Researchers working on the DSWR project are using a dynamic chamber method instead, and the difference is stark.
“Now, the collars are pre‐installed, and I go out to the field, measure for about two minutes, and I’m done for that measurement point. It’s a huge, huge difference,” Coyotl says of his work in an almond orchard in Escalon, CA where he is focusing on the interaction between dairy compost‐amended tree rows with synthetic fertilizer.
Not only is the national‐scale DSWR project breaking new ground by pursuing measurement‐based assessments of dairy’s GHG footprint for feed production, the first‐of‐its‐kind project is testing the limits of technology and pushing the science forward in a way that could enhance long‐established research models.

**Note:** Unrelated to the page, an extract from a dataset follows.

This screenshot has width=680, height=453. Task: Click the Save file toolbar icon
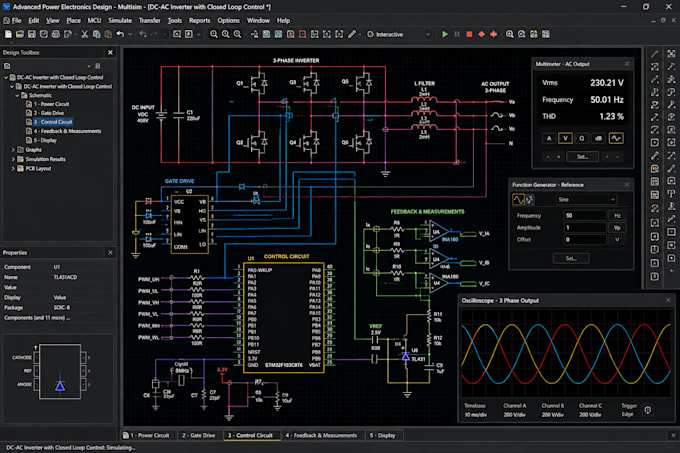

From the GHG instruments to technology used for measuring water infiltration to various soil sensors and data loggers, the DSWR project will have an outsized effect.
“There are so many layers to this work. The technology that we’re using to capture measurements is going to allow us to do so much more than just collect data,” says Mara Cloutier, a soil scientist and a DSWR project manager at the Soil Health Institute.
The Project
The DSWR project is a six‐year effort of the dairy community to zero in on research gaps in feed production and manure‐based fertilizers. Filling those gaps is essential to farming today and will also inform new markets, incentives, and investments in dairy sustainability. The project, now in its second year, is the most expansive and in‐depth look at the environmental footprint of feed practices on working dairy farms ever carried out in the U.S.
Using a whole‐systems approach, researchers are measuring how different management practices—from using cover crops to applying novel fertilizers, including manure‐based products—affect soil health, potentially reduce GHG emissions, and impact water quality under varying climate and field water management systems.
The work began in 2021 with a baseline survey of soil health and carbon storage on dozens of dairies representing climates and soils in four major milk production regions of the country. So far, researchers have collected 271 soil samples across 171 dairy forage fields.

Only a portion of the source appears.